# Hi everyone



## Murp (Apr 11, 2009)

Hi everybody  

for the last few weeks ive been thinkin of getting a mantid  

and recently i decided that i would (instead of the rhino beetle) :lol: 

i now need to know everything that i need to know about mantid keeping :blink: 

i am going to get a giant rainforest mantid  

B)


----------



## PhilinYuma (Apr 11, 2009)

IAmWhoIAm said:


> Hi everybody  for the last few weeks ive been thinkin of getting a mantid
> 
> and recently i decided that i would (instead of the rhino beetle) :lol:
> 
> ...


Welcome from Arizona! As a matter of interest, are you from the US, or are you getting it from Deanna?


----------



## Emile.Wilson (Apr 11, 2009)

welcome from canada


----------



## Murp (Apr 12, 2009)

PhilinYuma said:


> Welcome from Arizona! As a matter of interest, are you from the US, or are you getting it from Deanna?


i live closer to the south pole than America  

i cannot give any personnel details :blink: 

but i do generally live in a colder area  

and i will be getting Hierodula majuscula (Giant Rainforest Mantis)


----------



## Murp (Apr 12, 2009)

I like smileys  

 :lol:


----------



## superfreak (Apr 12, 2009)

I dont think he was asking for your address....

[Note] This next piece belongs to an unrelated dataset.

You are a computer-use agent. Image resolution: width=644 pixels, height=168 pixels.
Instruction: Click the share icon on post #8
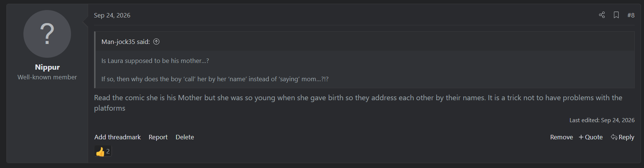[602, 15]
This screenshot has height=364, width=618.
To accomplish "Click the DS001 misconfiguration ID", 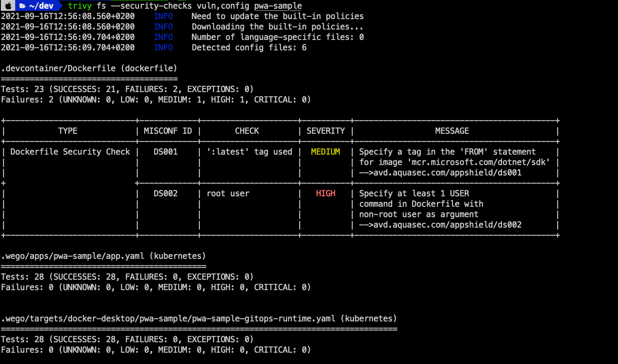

You obviously live in Australia, as otherwise you would only be able to aquire this species illegally. Or perhaps thats why you dont want people to know what country you live in.... &lt;_&lt;


----------



## revmdn (Apr 12, 2009)

Welcome.


----------



## Rick (Apr 12, 2009)

Welcome


----------



## [email protected] (Apr 12, 2009)

Welcome to the forum, i dont have much experience but if you use the search button odds are you will find something.


----------



## Totoro83 (Apr 12, 2009)

Welcome :lol:


----------



## lectricblueyes (Apr 12, 2009)

Hello 007 Mantis, top secret Mantid Agent man. Shhhh..

I'm from Chicago!


----------



## ismart (Apr 13, 2009)

Welcome to the forum, from the Bronx!


----------



## hibiscusmile (Apr 13, 2009)

Howdy u all! Welcome to the forum from OHIO


----------